The burners would be mounted on the top of the boiler instead of the side so the only refractory (fire resistant materiel) would be on the floor of the furnace. Because of the size and shape of this new boiler the weight would be significantly reduced by going to a top-fired configuration.
The tubing that the steam is created in would be arranged in a circle with the upper portion of the tubes sealed against one another. Towards the bottom they would spread out and be arranged to provide a gas path radial out across a set of superheater tubes. The gas would then pass upward and through the turbine sector of the supercharger.
As most of you know the temperature of steam is 212 degrees Fahrenheit.
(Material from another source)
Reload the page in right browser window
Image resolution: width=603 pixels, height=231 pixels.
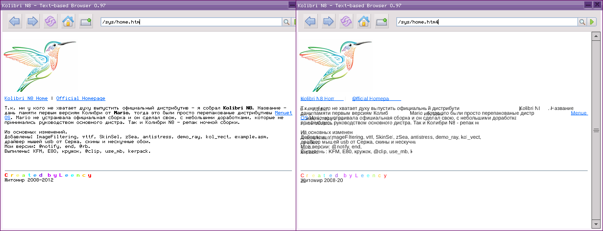click(x=346, y=22)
If, however, you can remove the steam from contact with liquid water you can add more heat to it. More heat equals more energy so we took the steam through dryers which separate any drops of liquid water that might be carried with it. This "dry" steam was then sent through separate steam tubes that circled the lower part of the boiler in the path of the hot gas flow. By keeping the pressure high (1200 pounds per square inch) and heating the dried steam we were able to transfer maximum energy from the fuel to the steam. Steam can easily be moved from place to place through pipes
Another unique factor with this system was an Automatic Combustion Control (ACC). Since the boiler was top fired, used the same burners from startup to full power, used an exhaust driven compressed air supply and was small in size changes to air, fuel, and water supplies needed to be more closely monitored than could be done by humans.
The ACC system was centralized in a console that could be supervised by one man. Although it was never referred to as such it was a pneumatic analog computer. The inputs were signals from measuring devices that were finely tuned by design and maintenance. They sensed the level of water in the water supply drum taking into account changes in level due to changes in the firing rate of the boiler. This would cause shrink and swell in the water. The volume of air coming out of the supercharger, the amount of fuel being returned to the fuel system by the burners and the demand for steam by the engine room and other places that use the steam produced.
This school was quite different from the MPA School. Here I learned the details that I wouldn’t normally learn as an officer, details that I would never be called upon to use, but I am thankful that I had the opportunity to learn what my men had to know. It allowed me to communicate on a different level with some of my men, unfortunately, it was a luxury that most officers never have the chance to experience.
I finally joined my first ship after having been commissioned for almost two years.